A Russian student abroad: Bridging the communication gap

Tanya studied at Sussex University studying Media and Communications. Source: Personal Archive

Tanya studied at Sussex University studying Media and Communications. Source: Personal Archive

Education systems all over the world are different and it is not an easy thing to study abroad if you are used to something else. Tatiana Shilovskaya studied at a British and a Russian university and discovered the differences, drawbacks and advantages of both systems.

I spent eight months at Sussex University studying Media and Communications and then began studying journalism at Moscow State University (MSU). Now I realise that all my problems were because of the different approaches to learning in both countries.

The first month or two in the UK seemed the most complicated for me and it was not connected with language problems, difference of mentality or the difficulty of the programme.

It is quite a challenge to make yourself visit lectures and seminars. In England there is no such control of your studies as in Russia. If you want to, you visit classes, if you don’t then you have to handle the programme by yourself.

Of course, I had course directors and teachers who kept repeating that we should attend classes in order to proceed to the next semesters. However, it finally meant that if we fail at finals and have low attendance then they send us home and if we fail but visit most of the classes they can still let us stay.

I’ve seen both situations: a very clever student didn’t attend classes, failed, and was dismissed. At the same time, a not very successful student failed the exam, but stayed and got a chance to pass it once more because he showed his desire to stay and attended most of the classes.

Source: Personal Archive

The situation is different in Russia. Every lecture or seminar attendance is controlled by a professor and anyone can be dismissed for non-attendance. Moreover, during each semester at a Russian university, students have around 10 subjects or more.

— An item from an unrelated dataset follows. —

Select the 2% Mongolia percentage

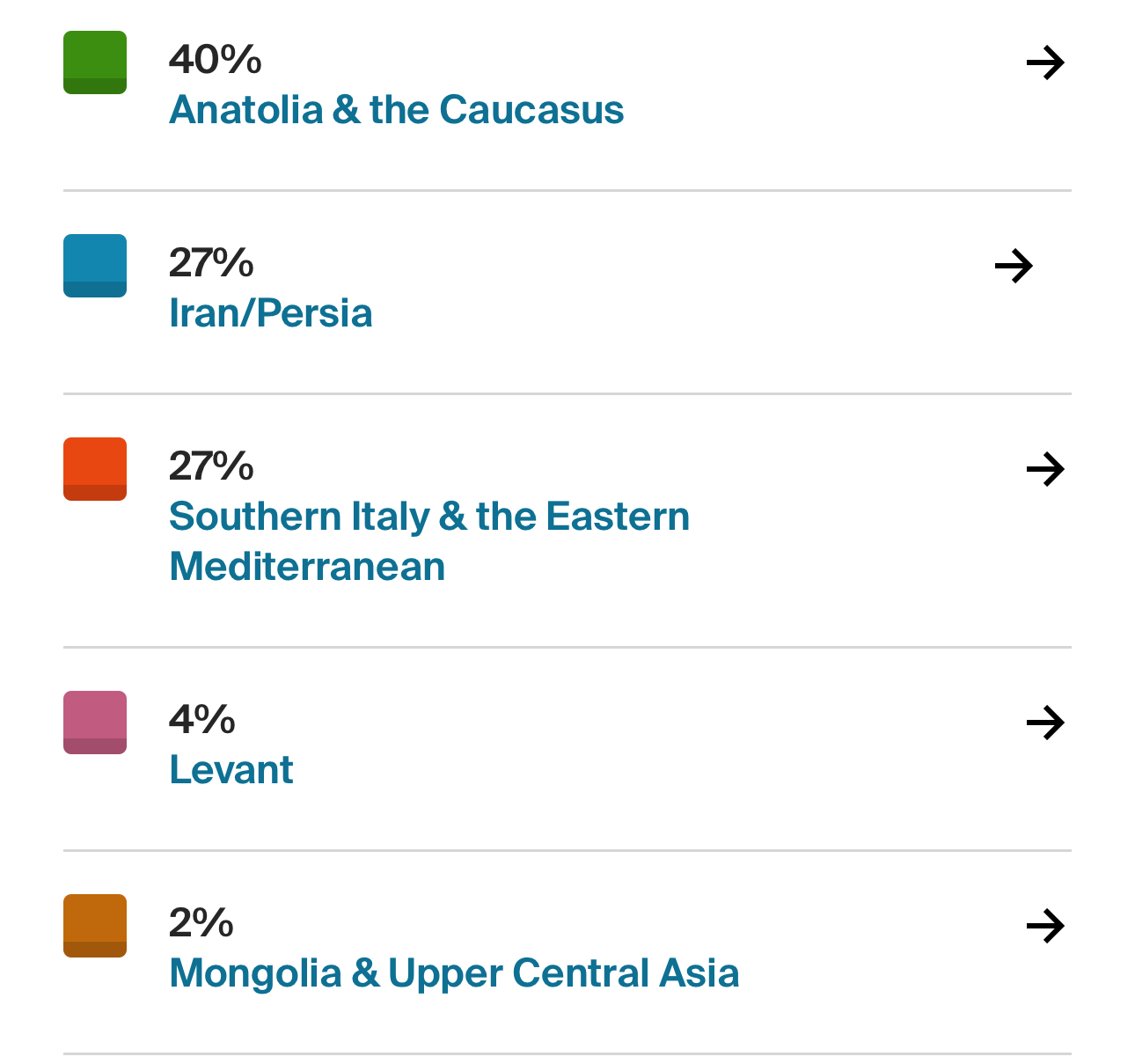click(x=201, y=923)

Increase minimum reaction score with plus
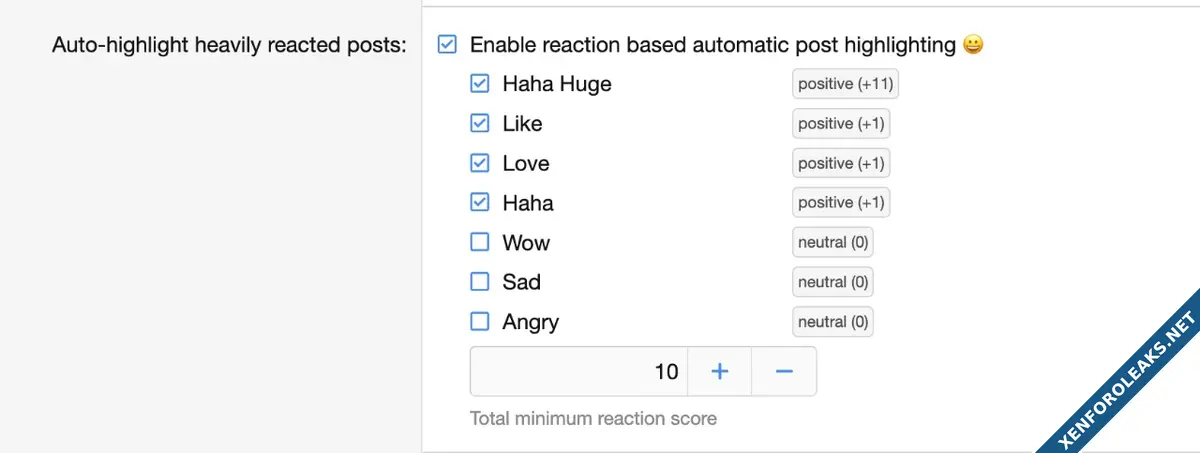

In the UK, you have from four to six subjects a semester. As a result, students mostly have 8-12 hours in classes in a week while in Russia that figure increases to 15-25 hours. In the UK, I had media, sociology, English language, project studies and plenty of free time to do whatever I wanted. Of course, I had to write essays and study some books, but in Russia I had to work much harder. One of the semesters at MSU included: geography, economics, English language, Russian language, theory of literature, Russian literature, foreign literature, physical culture, multimedia, infomatics, history of foreign journalism, and basics of journalism – 12 subjects. It can be seen that Russian students have much less free time. However, in the UK it’s completely the opposite.

English students have so much free time that sometimes it seems like they never stop partying. When I was in the UK, it seemed to me that I had no time, but when I came back to Russia I missed those empty days a lot. This can be challenging for students from abroad who do not have any restrictions. As a result some of them fail the exams because they do not attend classes or do not get the information and some students get dismissed. In Britain you can sit an exam again only in the next semester because you get the result a few weeks after the exam. The reason is that all exams are written in England, not oral like in Russia.

Also, when a teacher checks the papers, he does not know whose work he is looking at which is why no one can make your mark better unless you learn the subject properly. In Russia, sometimes students beg professors for marks and get them. This doesn’t work in the UK.

In class in the UK I usually did not get new information. I received homework, got it ready for the next session and we checked it and received feedback. After that we got a new task and this went on until the exams.

In Russia, teachers made plans of their seminars and lectures and gave us most of the information in class. It didn’t mean that we didn’t do homework and study in libraries, but the systems differed so much that I had to work hard to get used to that. This is not as easy as it seems, because I was already accustomed to another way of learning when I came to Britain and when I came back to Russia I was used to the UK system and had to learn everything again.

I’ve already said that English students have a lot of free time; it is worth mentioning that most students in Britain try to find a job while they study because in the UK there is no such thing as free higher education, even for locals. Usually they pay reduced fees, almost half of what non-EU residents pay. The prices are quite high, so usually students take loans and pay them off after graduation and when they find a job.

By contrast, education in Russia is free for locals if you have gained good enough scores in the final exam. Students barely have a chance to work during the first three years at university because they spend most of the time studying.

The weirdest thing for a Russian at a British University, from my point of view, is that everyone lives in campus accommodation with other students or in private rooms for rent. Most students tend to study as far from home as possible. If you ask a student in Moscow where his place of birth is I think that most of them will answer that it is in Moscow. The number of local students will increase depending on the distance from Moscow and the number from other places will decrease. In remote places, 90 per cent of students are local. Of course, there are students who come from other cities and pay a small amount to live at university apartments or rent a flat, but their number is small. In my dorm in the UK, there were 12 students and only one was from the closest city. That’s why there are few students in the UK who live near the university and can go home every day, as is the case in Russia.